あの迷信には根拠がある?ない?迷信の真実

日本に古くから伝わる、数々の「迷信」や、おばあちゃんや母親などから伝わる「言い伝え」には、はたして根拠があるのでしょうか?それらには根拠があるのかないのか、根拠がある場合は、なぜそのように言い伝えられているのかという理由、また由来などについて、紹介していきます。

洗濯物を夜に干すのは縁起が悪いから止めなさい…と誰かに言われたことはありませんか?

とはいえ、一人暮らしや共働きの方も多い現代では、「一日中働いているので、夜しか洗濯物を片付ける時間がない」という場合も多いことでしょう。

迷信では、洗濯物を夜に干すのが良くない、とされていますが、乾燥機能が付いている洗濯機で洗濯すること自体も、良くないのでしょうか?

この迷信のように、夜に洗濯物を干すとどうして縁起が悪いのか、なぜ夜に干してはいけないのか、紹介していきましょう。

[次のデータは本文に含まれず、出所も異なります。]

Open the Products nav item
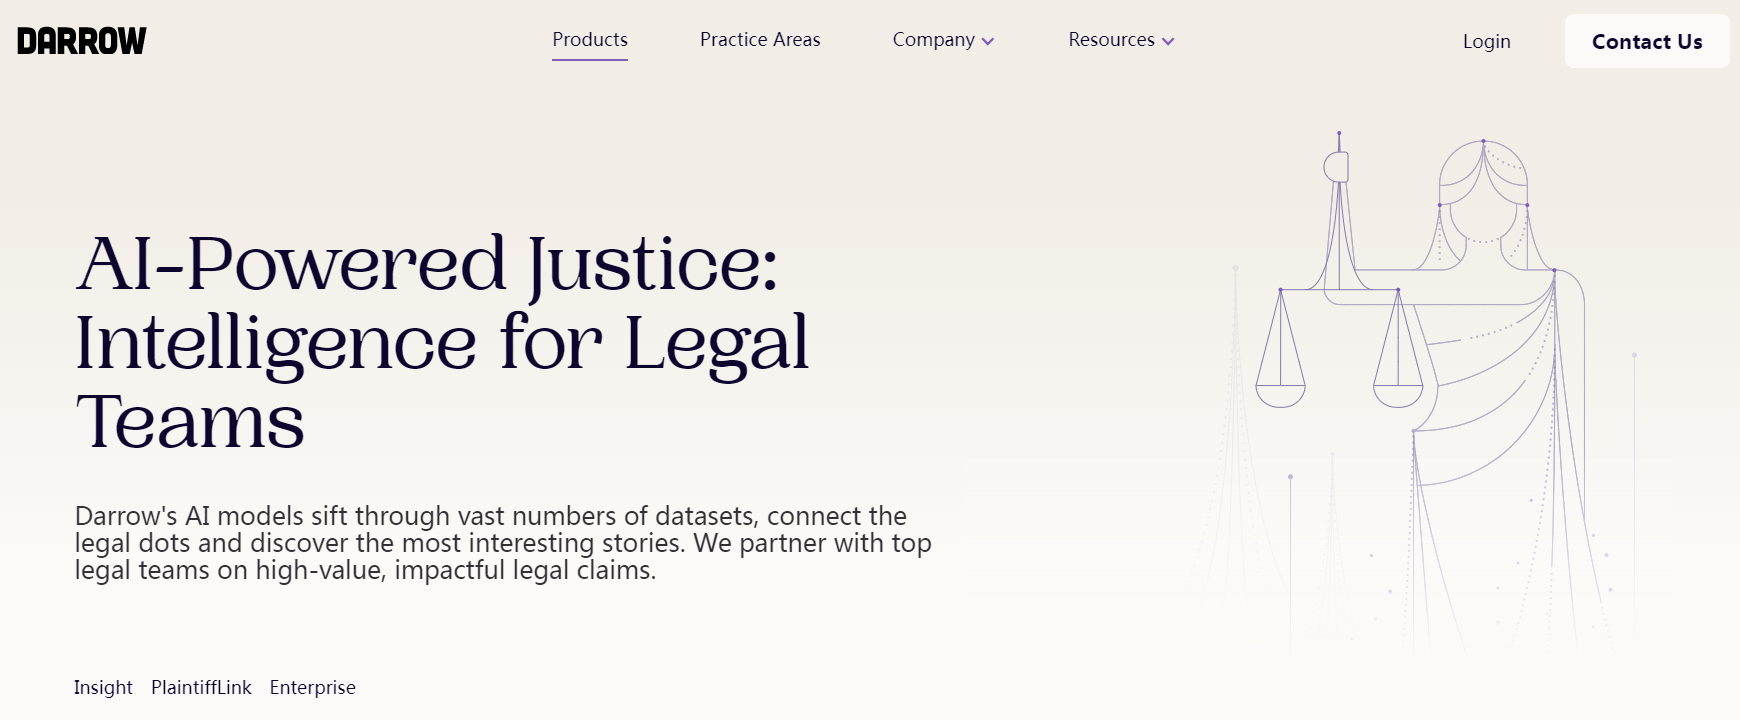The height and width of the screenshot is (720, 1740). (x=590, y=40)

さて、まず第一の理由は、「昔は死者の着物(衣類)を夜中にずっと干していたこと」が、縁起が悪いと言われる一番の理由です。

同じような理由で縁起が悪い、行儀が悪いと言われているものには、例えば、ご飯を盛った茶碗に箸を突き立ててはいけないとか、箸から箸に物を受け取ってはいけない、などが挙げられます。

どちらも死者に関係のある行動であり、生きている人間がそうすると「縁起が悪い」と言われる行動ですね。

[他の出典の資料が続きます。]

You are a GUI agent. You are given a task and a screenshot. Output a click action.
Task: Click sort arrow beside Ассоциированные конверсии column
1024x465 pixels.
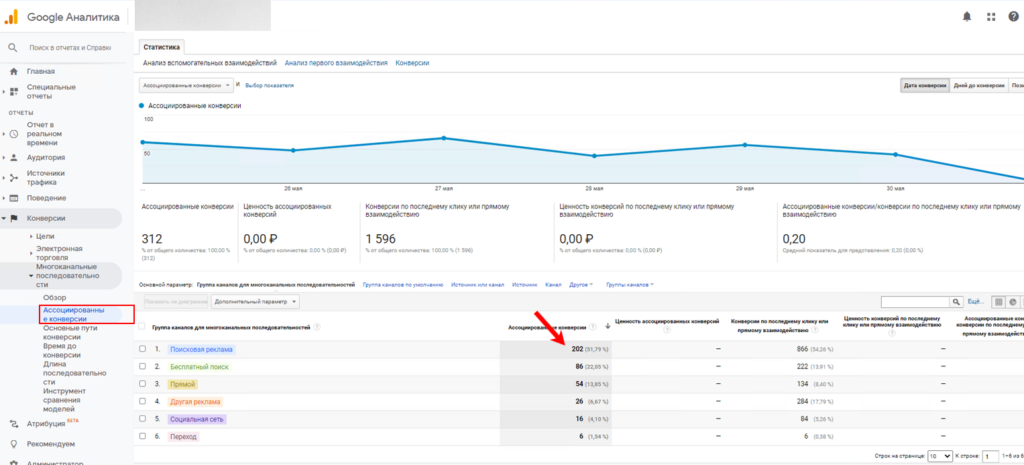pyautogui.click(x=607, y=326)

また、夜は暗く、風水学の観点からすれば「負のパワーが溢れている時間帯」とも言われます。

その他、古来の日本の考え方からしても、夜中という時間帯は「もののけ」や「魔物」など、いわゆる良くないものが歩き回る時間帯と考えられていました。

そのような時分に、自分の肌に身につけるものを干しておくと、衣類がそれらのパワーを吸い込んだり、衣類に魔物が取り憑いたりして、その衣類を身につける人を弱らせてしまう、とも言われているのです。

「そんなオカルトチックな理由で干してはいけない、というなら、自分は気にならないから干すぞ!」という方には、次のような現実的な理由も挙げられます。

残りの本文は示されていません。